__PROBLEM A__
Pull out every line in the rows below that contains the string "Viewport".
★ ★ ★ ★
Maximise profits with the given constraints.

Maximise total profit using decision variables
X1 = number of apples to sell, X2 = whether to sell one orange or not		 Profit = 11X1 + 12X2
Budget Constraint 0.1X1 + 0.2X2 ≤ 12
Space Constraint 1.1X1 + 1.2X2 ≤ 34
Contract Constraint (X1) X1 ≥ 5
Non-negativity Constraint (X1) X1 ≥ 0
Non-negativity Constraint (X2) X2 ≥ 0
Integer Constraint (X1) X1 is an integer
Binding Constraint (X2) X2 is binary
Preparation Code
# Functions
library(lpSolve)
Actual Code
  1. Run the integer optimisation model.
# Define parameters
objective.fn <- c(11, 22)

const.mat <- (matrix(
  c(0.1, 0.2,
    1.1, 1.2,
    1, 0), # R assumes non-negativity, so the non-negativity constraint does not need to be specified
  ncol = 2, # Number of decision variables
  byrow = TRUE))

const.dir <- c("<=","<=",">=")

const.rhs <- c(12,34,5)

# Run the model
lp.solution <- lp("max", objective.fn, const.mat, const.dir, const.rhs,
                  int.vec = 1, binary.vec = 2, # For other questions ----- eg int.vec = c(1,2,3) / all.int = TRUE
                  compute.sens = FALSE)

lp.solution
lp.solution$solution
  1. If required, obtain shadow prices.
lp.solution$duals
  1. If required, conduct sensitivity analysis.
lp.solution$sens.coef.to # Upper bounds to the coefficients
lp.solution$sens.coef.from # Lower bounds to the coefficients




Sample Task 2

Minimise costs with the given constraints.
★ ★ ★ ★
__PROBLEM B__
Write out the entire linear programming example above, keeping every line unchanged.

[Entries pointing to words and elements]
★ ★ ★ ★
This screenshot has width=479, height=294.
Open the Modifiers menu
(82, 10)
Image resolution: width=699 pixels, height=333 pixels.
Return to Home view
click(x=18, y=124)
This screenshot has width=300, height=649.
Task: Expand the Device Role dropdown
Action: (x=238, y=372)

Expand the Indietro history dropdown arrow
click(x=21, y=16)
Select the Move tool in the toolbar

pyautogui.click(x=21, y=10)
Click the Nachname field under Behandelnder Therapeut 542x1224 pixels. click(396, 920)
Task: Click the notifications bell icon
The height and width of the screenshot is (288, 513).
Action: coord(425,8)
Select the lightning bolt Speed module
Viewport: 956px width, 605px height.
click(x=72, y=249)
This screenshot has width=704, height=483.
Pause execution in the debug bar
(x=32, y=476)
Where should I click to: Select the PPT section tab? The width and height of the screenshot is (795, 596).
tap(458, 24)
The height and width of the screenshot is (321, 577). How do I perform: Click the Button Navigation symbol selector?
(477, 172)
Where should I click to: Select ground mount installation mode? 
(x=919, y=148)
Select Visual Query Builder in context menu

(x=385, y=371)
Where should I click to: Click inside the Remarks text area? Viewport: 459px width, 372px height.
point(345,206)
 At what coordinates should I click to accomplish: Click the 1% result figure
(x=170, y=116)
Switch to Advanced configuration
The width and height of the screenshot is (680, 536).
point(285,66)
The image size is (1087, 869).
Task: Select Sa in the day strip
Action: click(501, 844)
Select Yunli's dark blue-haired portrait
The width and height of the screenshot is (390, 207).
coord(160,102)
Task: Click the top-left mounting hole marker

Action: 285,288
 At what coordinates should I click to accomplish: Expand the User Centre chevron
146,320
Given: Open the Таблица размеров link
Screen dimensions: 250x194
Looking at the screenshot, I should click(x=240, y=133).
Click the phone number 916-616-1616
★ ★ ★ ★
__WRITTEN SOLUTION A__
Viewport: 956px width, 605px height.
Where should I click to: Click inside the Remarks text area? Viewport: 459px width, 372px height.

__WRITTEN SOLUTION B__
Maximise profits with the given constraints.

Maximise total profit using decision variables
X1 = number of apples to sell, X2 = whether to sell one orange or not		 Profit = 11X1 + 12X2
Budget Constraint 0.1X1 + 0.2X2 ≤ 12
Space Constraint 1.1X1 + 1.2X2 ≤ 34
Contract Constraint (X1) X1 ≥ 5
Non-negativity Constraint (X1) X1 ≥ 0
Non-negativity Constraint (X2) X2 ≥ 0
Integer Constraint (X1) X1 is an integer
Binding Constraint (X2) X2 is binary
Preparation Code
# Functions
library(lpSolve)
Actual Code
  1. Run the integer optimisation model.
# Define parameters
objective.fn <- c(11, 22)

const.mat <- (matrix(
  c(0.1, 0.2,
    1.1, 1.2,
    1, 0), # R assumes non-negativity, so the non-negativity constraint does not need to be specified
  ncol = 2, # Number of decision variables
  byrow = TRUE))

const.dir <- c("<=","<=",">=")

const.rhs <- c(12,34,5)

# Run the model
lp.solution <- lp("max", objective.fn, const.mat, const.dir, const.rhs,
                  int.vec = 1, binary.vec = 2, # For other questions ----- eg int.vec = c(1,2,3) / all.int = TRUE
                  compute.sens = FALSE)

lp.solution
lp.solution$solution
  1. If required, obtain shadow prices.
lp.solution$duals
  1. If required, conduct sensitivity analysis.
lp.solution$sens.coef.to # Upper bounds to the coefficients
lp.solution$sens.coef.from # Lower bounds to the coefficients




Sample Task 2

Minimise costs with the given constraints.